Here, \({\omega }_{1}\) and \({\omega }_{2}\) represent the fusion weights for the enhanced pseudo-color image and the true-color image, respectively. Based on the fused Laplacian pyramid, the image was reconstructed from top to bottom, resulting in the final feature-fused image (as shown in Fig. 11d). The fused image exhibits overall improvements in color, brightness, and sharpness, with significantly enhanced features in the red regions.

Based on the data analysis results presented in Table 4, it is observed that the image processed with the feature enhancement algorithm shows significant improvements in key quality evaluation indicators—average gradient, spatial frequency components, and information entropy—compared to the true-color image enhanced solely by PCA. This distinction underscores the notable efficacy and potential of our method in enhancing the visual effect and information content of the images.
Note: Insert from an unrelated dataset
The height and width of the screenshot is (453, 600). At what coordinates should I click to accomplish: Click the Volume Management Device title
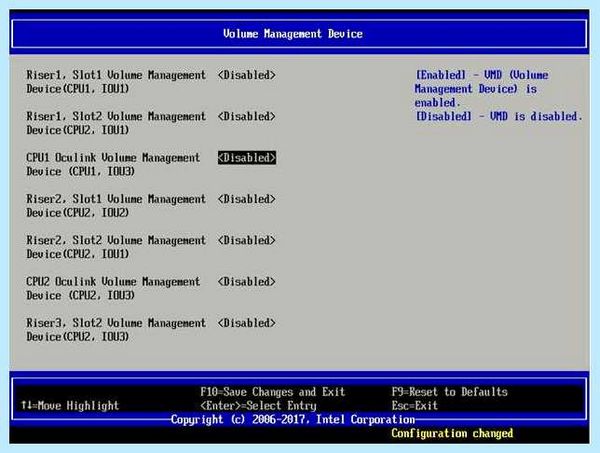coord(293,34)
Table 4 Comparison of enhanced image metrics

In this study, we successfully combined PCA and SMACC algorithms to enhance the visual representation capabilities of hyperspectral images and highlight obscure features on pottery. Preliminary results show that images processed with PCA exhibit more vivid colors and improved clarity in RGB conversion, while the SMACC algorithm effectively extracted endmember features from the PCA-enhanced image. When these endmember features were fused with the PCA true-color image in the HSV space, the resulting feature-enhanced image displayed better overall color brightness and clarity. Notably, the red region’s features were significantly enhanced. Compared to images obtained using PCA enhancement alone, the average gradient, spatial frequency, and information entropy of the feature-enhanced image increased by 22.23%, 30.46%, and 17.21%, respectively, which is crucial for cultural heritage preservation. Compared to previous research, this study not only theoretically broadens the application scope of HSI technology in cultural heritage conservation but also provides practical technical support for the restoration of ancient pottery.